→ Task item:
Bring together copies of the lines in the data below that contain the word "dimensions".

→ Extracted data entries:
[Start of section]

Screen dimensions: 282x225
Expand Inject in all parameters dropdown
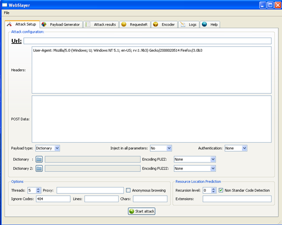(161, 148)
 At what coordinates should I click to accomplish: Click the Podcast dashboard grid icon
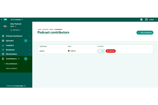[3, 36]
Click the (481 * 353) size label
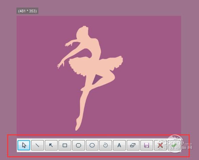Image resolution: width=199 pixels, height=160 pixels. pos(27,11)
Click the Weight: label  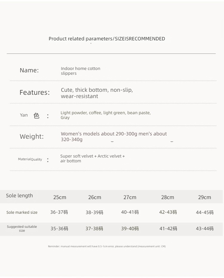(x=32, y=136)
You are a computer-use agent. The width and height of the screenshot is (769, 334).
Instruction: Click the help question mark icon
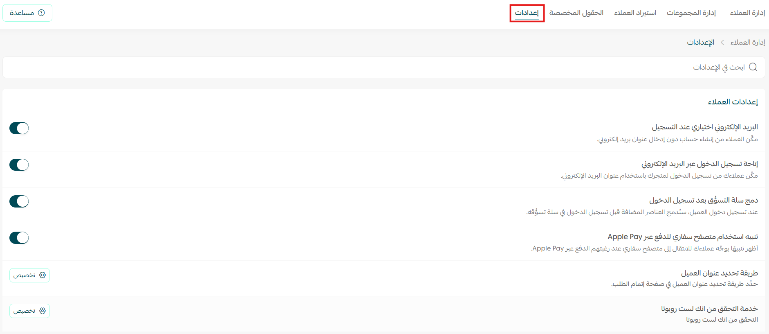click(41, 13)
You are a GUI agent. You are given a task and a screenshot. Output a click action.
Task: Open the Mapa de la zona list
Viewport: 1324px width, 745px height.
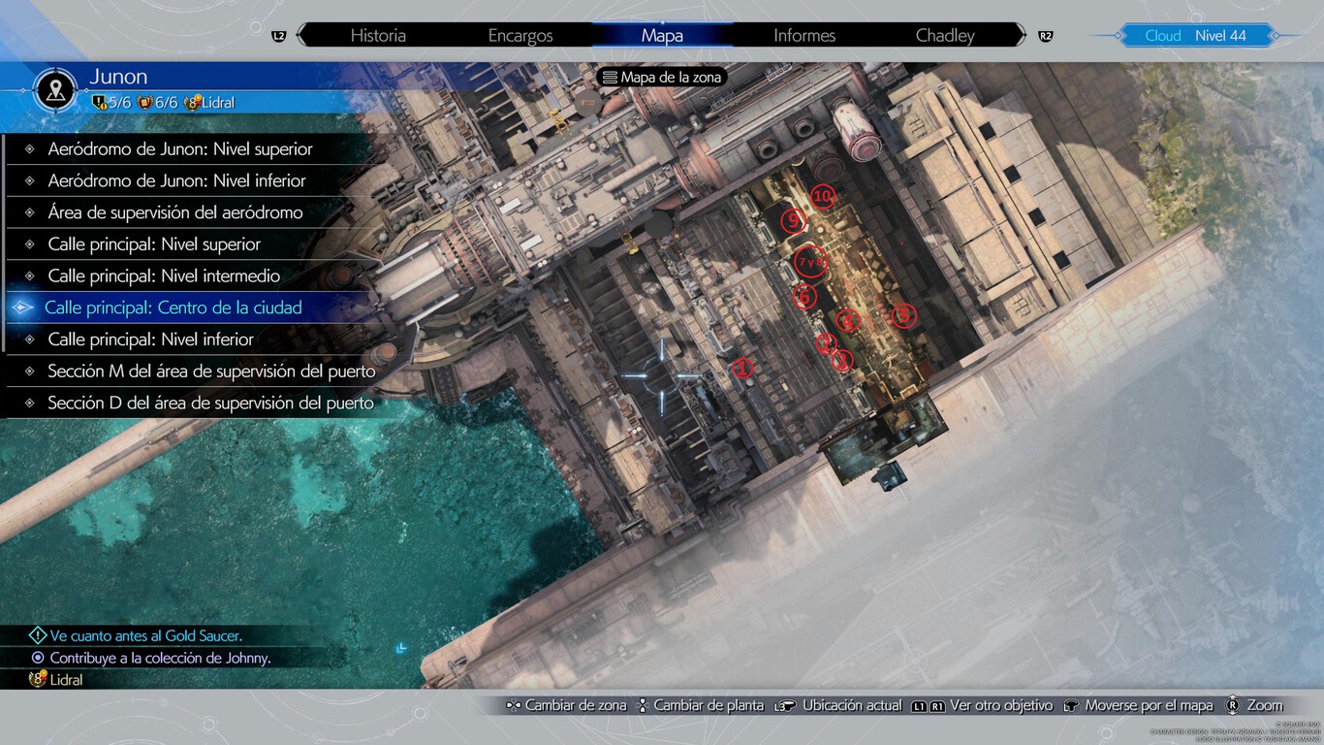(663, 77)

[End of section]
[Start of section]

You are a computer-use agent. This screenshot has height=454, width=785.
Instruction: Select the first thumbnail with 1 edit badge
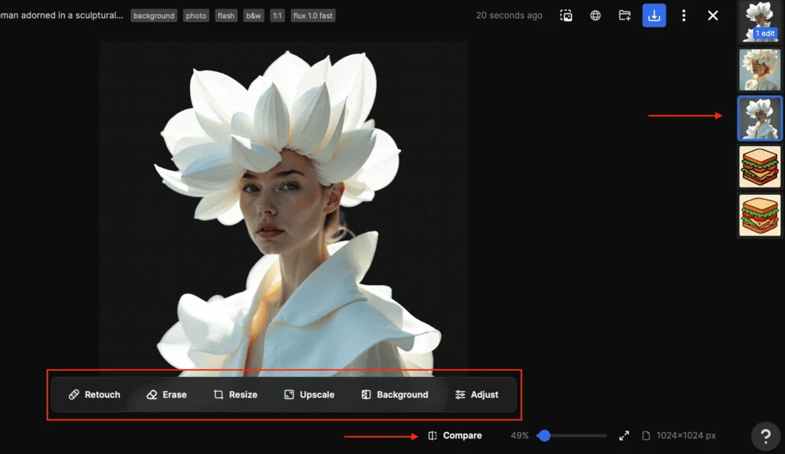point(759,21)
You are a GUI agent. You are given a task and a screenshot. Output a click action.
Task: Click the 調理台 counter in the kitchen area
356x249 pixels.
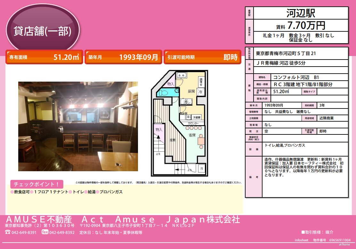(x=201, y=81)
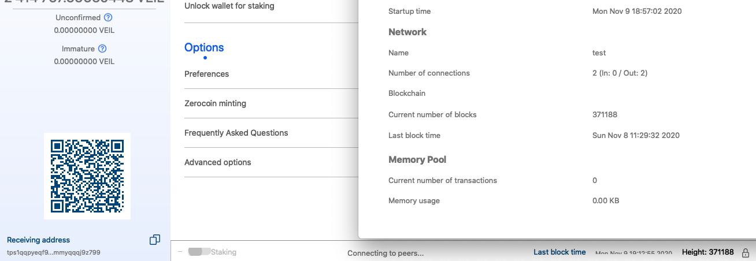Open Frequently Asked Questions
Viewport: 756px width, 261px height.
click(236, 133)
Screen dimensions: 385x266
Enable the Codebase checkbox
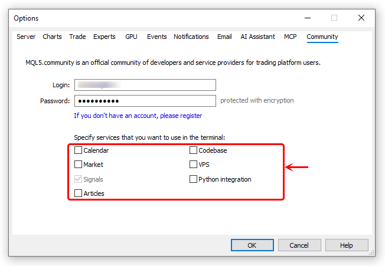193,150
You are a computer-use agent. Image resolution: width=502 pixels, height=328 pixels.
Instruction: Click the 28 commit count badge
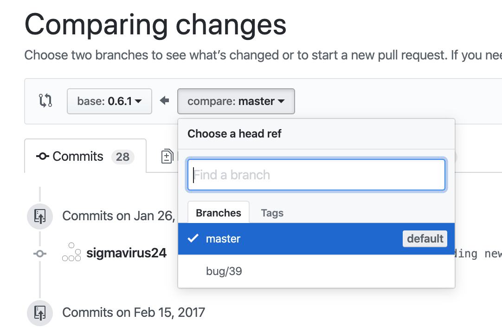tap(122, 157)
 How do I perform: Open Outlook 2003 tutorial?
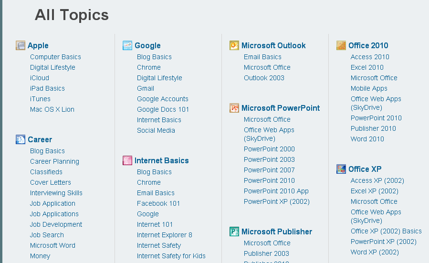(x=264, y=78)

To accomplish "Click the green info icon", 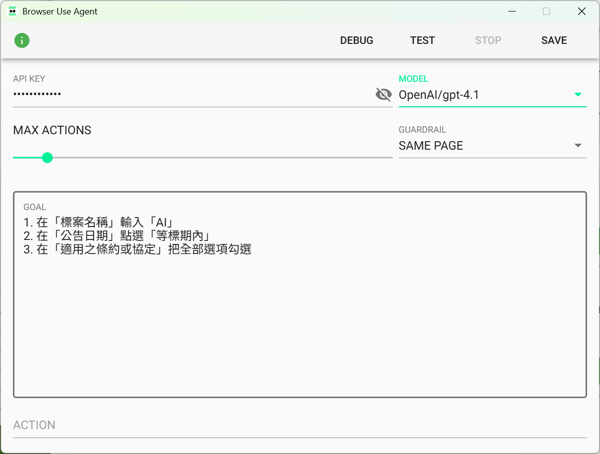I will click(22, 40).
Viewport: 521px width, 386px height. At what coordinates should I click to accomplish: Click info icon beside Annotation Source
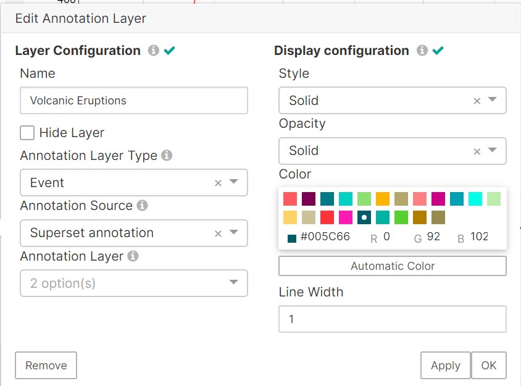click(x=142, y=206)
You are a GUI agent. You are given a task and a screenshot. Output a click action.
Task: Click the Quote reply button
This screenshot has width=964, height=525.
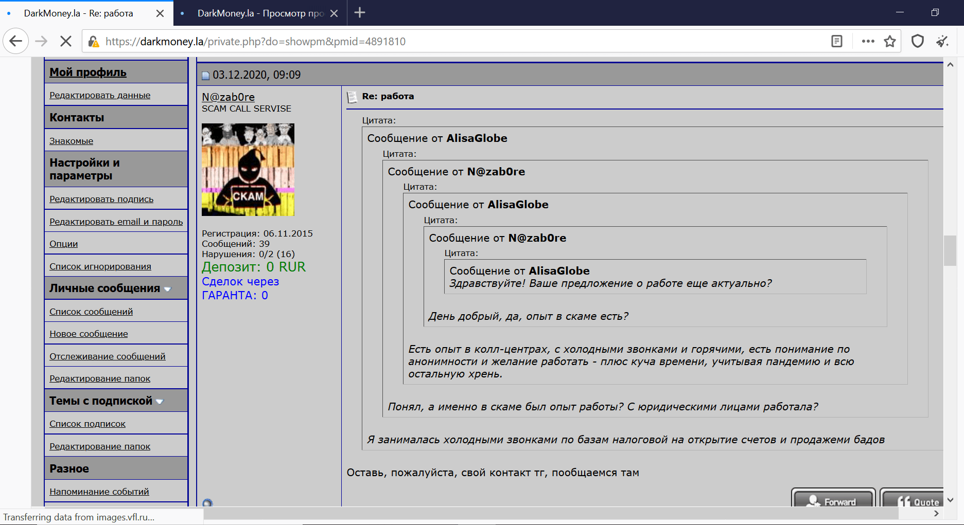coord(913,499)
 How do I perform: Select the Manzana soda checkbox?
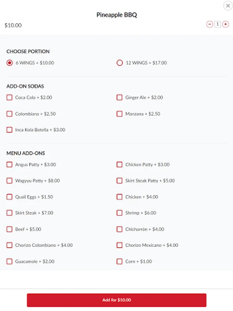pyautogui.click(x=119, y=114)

[End of section]
[Start of section]

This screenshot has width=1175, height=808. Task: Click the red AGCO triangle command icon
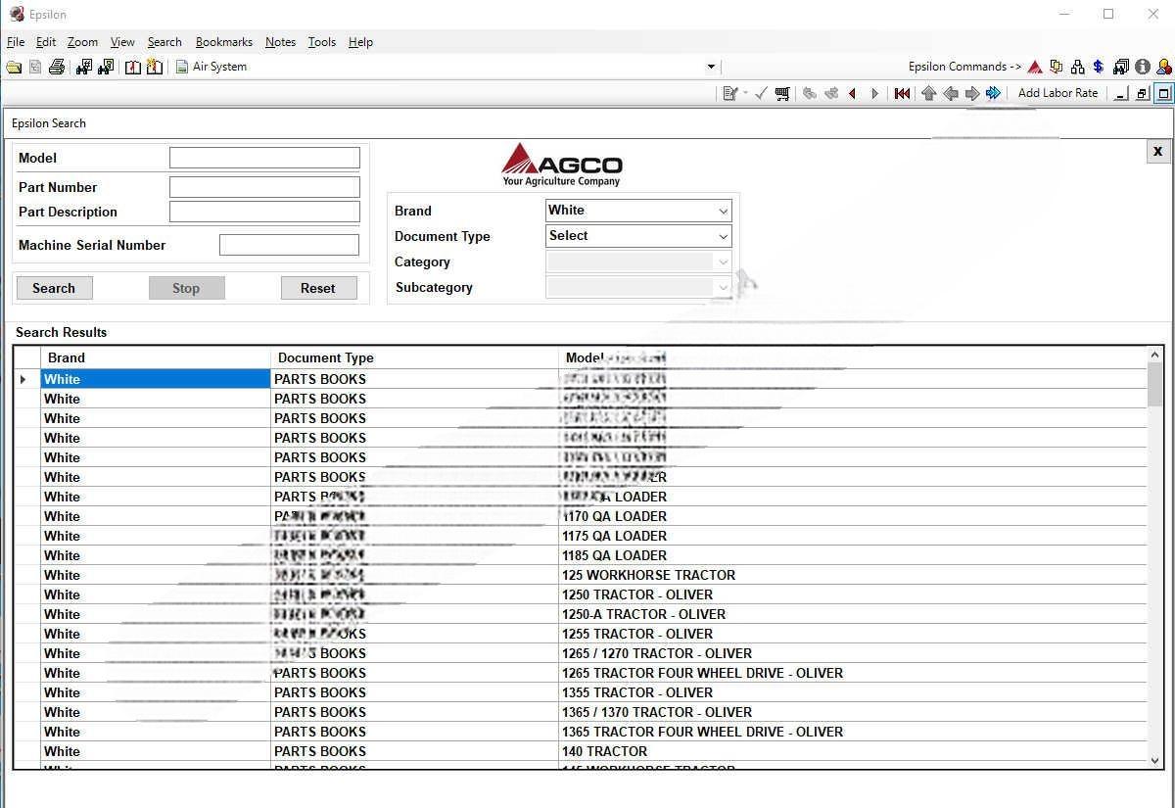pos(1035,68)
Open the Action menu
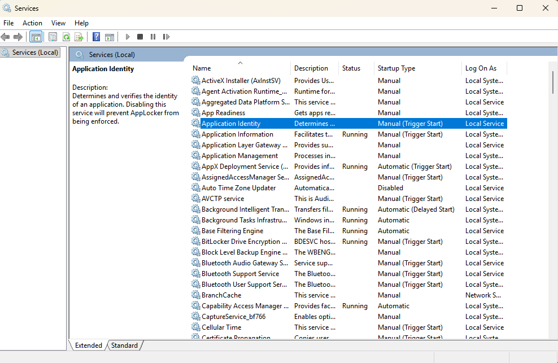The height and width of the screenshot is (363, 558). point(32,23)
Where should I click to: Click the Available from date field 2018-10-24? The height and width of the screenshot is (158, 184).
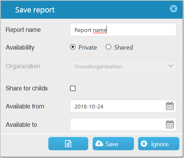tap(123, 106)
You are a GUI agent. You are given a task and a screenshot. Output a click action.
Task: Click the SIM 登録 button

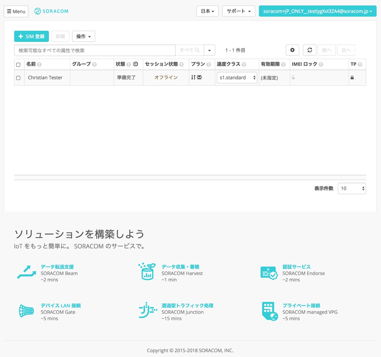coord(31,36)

[End of section]

→ Answer to this task:
Screen dimensions: 282x225
Screen dimensions: 385x266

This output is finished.